Tout à coup les toits de Tampere disparaissent et l’avion atterrit sur une piste rugueuse, construite pour résister aux hivers rudes. C’est ma première rencontre avec le « Festival de musique vocale de Tampere » ou comme ils le disent dans la langue locale, le « Tampereen Sävel »
Tampere est un endroit qui devrait être inventé s’il n’existait pas! Pour quelqu’un comme moi, habitué à la cacophonie des villes italiennes, ou aux bousculades que j’ai rencontrées durant un récent voyage en Asie, ce calme qui règne dans ses rues est réconciliant avec le monde. On y rencontre partout le design finlandais, réelle fierté nationale ; des maisons alignées, jamais de couleurs trop audacieuses, des gens très polis et peu bruyants. Et que dire du théâtre qui accueille tous les concerts, les compétitions et les ateliers. Combien de petites villes ou de taille moyenne comme Tampere peuvent se vanter d’une telle richesse en architecture et d’un tel miracle sonore. Imaginez un bâtiment entouré d’un magnifique parc, les murs externes faits en métaux et en cristaux et à l’intérieur revêtu de bois! Pensez aux technologies les plus efficaces et en même temps au respect de l’Homme. Ça serait incroyable qu’un seul défaut de ce bâtiment vienne à l’esprit.
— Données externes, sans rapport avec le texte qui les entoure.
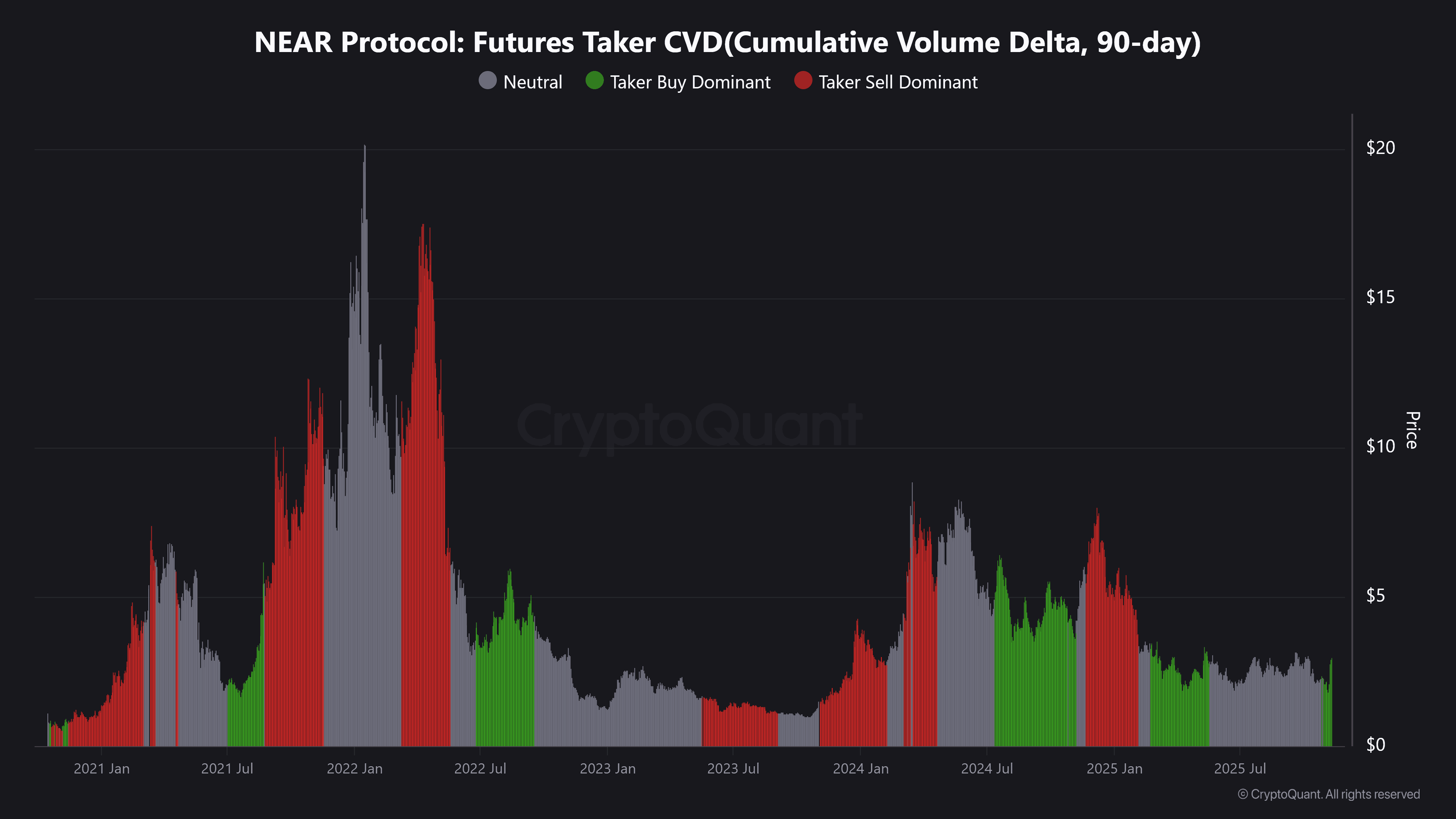
Task: Click the $5 price axis label
Action: (1375, 596)
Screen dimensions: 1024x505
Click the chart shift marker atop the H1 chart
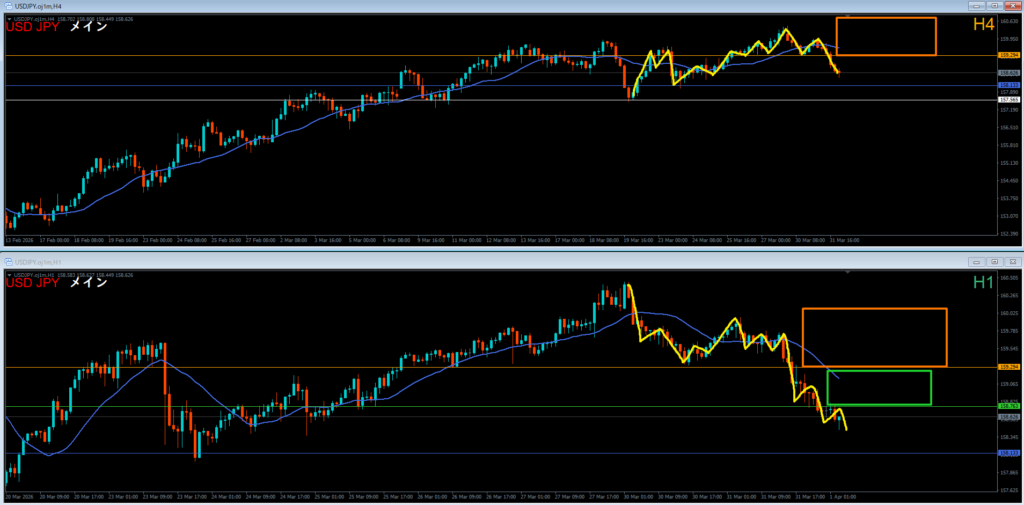(848, 271)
Alors que je me promenais dans le foyer du théâtre en me demandant quelle pouvait être la raison pour organiser un festival choral à cet endroit où la nature elle-même chante, Jussi Chydenius, le directeur artistique du Tampereen Sävel est venu me parler et m’a raconté les origines du festival et a ainsi répondu a une assez grande partie des questions que je me posais « Le festival a commencé dans les années 80. Donc il perdurait depuis longtemps avant que je n’y étais impliqué. L’essentiel du festival est «la qualification chorale », où des chœurs du monde entier viennent chanter devant un jury composé de spécialistes du chant choral très connus, qui donnent leurs commentaires. Ce n’est pas une compétition »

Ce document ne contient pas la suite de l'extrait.